Google’s TensorFlow gets a new test for training data leaks
Google late last month debuted experimental tests for its TensorFlow Privacy library designed to reduce the degree to which machine learning models leak identifiable personal information in training data sets, such as for biometric facial recognition.
The test module enables developers to “assess the privacy properties of their classification models,” according to Google. The testing tool is known as a membership inference attack.
Obvious applications for the technique include facial recognition and health care.
This amounts to a second try for TensorFlow Privacy, which was introduced last year to address the “emerging topic” of privacy in machine learning, Google said.
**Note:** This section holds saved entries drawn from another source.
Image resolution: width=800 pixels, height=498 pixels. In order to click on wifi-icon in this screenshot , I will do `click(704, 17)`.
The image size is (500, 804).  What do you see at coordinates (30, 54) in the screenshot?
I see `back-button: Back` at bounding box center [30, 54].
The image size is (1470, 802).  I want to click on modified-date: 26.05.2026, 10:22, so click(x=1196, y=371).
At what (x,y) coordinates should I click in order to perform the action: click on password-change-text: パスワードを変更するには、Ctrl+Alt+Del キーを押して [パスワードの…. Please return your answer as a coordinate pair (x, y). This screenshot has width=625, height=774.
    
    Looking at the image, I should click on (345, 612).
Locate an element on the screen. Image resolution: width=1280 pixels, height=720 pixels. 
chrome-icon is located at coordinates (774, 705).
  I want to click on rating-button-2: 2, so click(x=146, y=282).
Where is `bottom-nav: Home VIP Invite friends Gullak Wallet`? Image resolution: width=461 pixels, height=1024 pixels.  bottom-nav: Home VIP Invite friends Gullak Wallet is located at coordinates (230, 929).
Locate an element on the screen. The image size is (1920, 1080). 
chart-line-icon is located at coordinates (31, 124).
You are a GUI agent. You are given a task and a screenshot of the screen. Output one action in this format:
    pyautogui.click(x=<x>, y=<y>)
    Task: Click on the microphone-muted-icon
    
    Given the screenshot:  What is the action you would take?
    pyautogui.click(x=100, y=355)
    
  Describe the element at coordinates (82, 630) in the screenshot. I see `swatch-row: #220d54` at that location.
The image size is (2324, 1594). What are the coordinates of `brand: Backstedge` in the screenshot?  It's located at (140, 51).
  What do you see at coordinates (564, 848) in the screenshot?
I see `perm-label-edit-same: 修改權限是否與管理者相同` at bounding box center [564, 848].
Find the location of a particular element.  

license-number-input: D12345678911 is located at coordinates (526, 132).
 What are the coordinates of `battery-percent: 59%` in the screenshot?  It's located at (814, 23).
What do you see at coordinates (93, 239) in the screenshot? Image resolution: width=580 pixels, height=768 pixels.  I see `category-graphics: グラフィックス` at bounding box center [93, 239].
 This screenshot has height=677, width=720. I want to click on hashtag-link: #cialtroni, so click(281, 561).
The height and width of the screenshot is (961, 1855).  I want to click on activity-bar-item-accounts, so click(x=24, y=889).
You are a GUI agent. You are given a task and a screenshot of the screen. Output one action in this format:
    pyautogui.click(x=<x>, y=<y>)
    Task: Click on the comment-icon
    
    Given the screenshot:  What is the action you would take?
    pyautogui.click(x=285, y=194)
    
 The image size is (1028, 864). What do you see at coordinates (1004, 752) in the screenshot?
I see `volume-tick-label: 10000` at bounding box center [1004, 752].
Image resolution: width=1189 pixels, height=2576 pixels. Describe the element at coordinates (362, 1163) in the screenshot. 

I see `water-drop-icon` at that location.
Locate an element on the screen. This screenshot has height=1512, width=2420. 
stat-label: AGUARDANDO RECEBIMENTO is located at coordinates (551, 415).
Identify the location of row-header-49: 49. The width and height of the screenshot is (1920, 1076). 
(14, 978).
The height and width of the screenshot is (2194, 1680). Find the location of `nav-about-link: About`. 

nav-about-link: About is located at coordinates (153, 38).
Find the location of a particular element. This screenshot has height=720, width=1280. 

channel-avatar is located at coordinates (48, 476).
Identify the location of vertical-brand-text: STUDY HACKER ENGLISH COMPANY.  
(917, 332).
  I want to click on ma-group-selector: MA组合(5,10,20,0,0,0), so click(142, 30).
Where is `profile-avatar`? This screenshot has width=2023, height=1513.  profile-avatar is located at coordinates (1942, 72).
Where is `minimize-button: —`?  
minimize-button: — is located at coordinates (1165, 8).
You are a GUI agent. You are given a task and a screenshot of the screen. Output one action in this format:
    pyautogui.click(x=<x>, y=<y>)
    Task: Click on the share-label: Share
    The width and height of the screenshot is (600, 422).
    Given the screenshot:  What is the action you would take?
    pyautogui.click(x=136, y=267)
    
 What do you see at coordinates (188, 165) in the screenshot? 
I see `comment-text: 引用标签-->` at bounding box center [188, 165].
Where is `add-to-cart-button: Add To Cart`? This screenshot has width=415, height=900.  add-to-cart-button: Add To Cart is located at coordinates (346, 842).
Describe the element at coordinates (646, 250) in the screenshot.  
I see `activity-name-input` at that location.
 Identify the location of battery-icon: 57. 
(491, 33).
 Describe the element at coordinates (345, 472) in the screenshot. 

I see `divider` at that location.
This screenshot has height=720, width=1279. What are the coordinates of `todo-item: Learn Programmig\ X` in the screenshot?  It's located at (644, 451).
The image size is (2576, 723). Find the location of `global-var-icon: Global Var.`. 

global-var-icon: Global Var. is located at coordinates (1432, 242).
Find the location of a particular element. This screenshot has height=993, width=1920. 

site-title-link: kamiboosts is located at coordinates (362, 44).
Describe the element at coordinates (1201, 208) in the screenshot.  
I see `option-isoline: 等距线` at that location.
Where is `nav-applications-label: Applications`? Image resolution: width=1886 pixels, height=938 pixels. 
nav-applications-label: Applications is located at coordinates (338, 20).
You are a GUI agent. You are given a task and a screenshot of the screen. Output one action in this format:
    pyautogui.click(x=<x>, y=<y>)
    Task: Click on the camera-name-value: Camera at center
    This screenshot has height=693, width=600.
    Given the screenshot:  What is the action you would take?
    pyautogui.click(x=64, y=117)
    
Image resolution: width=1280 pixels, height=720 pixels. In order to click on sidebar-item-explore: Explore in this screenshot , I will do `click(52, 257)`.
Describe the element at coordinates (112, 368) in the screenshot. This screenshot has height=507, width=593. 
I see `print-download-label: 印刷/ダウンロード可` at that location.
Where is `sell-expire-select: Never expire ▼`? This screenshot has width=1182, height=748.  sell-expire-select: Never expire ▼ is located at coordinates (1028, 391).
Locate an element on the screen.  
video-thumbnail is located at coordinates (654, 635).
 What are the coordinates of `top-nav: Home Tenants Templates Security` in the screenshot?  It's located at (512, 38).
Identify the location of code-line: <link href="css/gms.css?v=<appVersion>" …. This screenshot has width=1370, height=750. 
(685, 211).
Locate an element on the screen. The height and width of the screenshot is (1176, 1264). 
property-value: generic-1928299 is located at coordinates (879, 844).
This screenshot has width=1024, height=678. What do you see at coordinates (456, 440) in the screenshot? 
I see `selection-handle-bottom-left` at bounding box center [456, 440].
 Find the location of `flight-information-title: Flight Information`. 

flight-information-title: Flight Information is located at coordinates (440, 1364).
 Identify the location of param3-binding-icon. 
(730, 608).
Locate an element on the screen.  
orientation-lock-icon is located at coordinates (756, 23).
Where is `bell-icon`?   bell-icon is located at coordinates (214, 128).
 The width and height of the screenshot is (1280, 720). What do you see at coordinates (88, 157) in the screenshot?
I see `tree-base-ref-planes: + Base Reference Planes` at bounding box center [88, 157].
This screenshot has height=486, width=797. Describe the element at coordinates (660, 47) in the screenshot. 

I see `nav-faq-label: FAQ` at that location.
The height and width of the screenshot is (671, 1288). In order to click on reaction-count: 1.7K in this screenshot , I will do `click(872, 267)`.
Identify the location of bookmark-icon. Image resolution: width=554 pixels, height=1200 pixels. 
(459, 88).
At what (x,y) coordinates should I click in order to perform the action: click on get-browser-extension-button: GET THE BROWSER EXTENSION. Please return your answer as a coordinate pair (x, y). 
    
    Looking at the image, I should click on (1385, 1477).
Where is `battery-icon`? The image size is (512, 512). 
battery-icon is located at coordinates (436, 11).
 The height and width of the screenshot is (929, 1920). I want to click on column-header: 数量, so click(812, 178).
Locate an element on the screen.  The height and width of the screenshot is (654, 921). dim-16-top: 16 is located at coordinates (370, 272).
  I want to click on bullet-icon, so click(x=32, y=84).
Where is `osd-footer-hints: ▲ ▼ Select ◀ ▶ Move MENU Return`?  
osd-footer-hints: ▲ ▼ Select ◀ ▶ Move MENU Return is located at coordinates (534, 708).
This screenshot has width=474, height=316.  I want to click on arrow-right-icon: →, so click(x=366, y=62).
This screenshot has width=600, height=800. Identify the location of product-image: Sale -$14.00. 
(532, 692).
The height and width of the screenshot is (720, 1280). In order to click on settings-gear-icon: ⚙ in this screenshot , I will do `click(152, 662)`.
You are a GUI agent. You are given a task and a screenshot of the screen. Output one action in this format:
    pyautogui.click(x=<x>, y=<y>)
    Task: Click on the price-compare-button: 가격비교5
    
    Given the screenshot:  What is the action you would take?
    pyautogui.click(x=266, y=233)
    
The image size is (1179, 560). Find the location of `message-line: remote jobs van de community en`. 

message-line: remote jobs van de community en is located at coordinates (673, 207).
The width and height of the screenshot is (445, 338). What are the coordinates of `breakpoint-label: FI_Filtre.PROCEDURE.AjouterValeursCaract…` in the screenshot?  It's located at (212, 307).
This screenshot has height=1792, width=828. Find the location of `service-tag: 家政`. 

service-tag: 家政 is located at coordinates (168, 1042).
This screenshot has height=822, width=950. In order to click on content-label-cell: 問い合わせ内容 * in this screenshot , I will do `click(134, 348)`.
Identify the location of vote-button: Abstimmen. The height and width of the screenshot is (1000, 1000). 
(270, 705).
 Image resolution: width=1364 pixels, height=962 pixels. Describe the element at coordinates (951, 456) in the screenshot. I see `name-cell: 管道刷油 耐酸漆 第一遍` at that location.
When it debuted, the open-source software library enabled the training of models with differential privacy.
A Tech Xplore article explaining differential privacy said that the concept involves patterns of groups in data sets that are publicly shared but that protect links to individuals in the groups. The links are protected by adding noise to the data set, obscuring individual data records.
The noise also can degrade performance, however.
A membership inference attack is a cost-effective way to “establish a score revealing how vulnerable a model is to leaked information,” according to Google.
It predicts if a datum was used in training. If someone can accurately predict that, “they will likely succeed” in determining if a datum was used in a training set. From there, information shields can be compromised.
The test vulnerability score can help developers “identify more architectures that incorporate privacy design principles” that best protect sensitive data.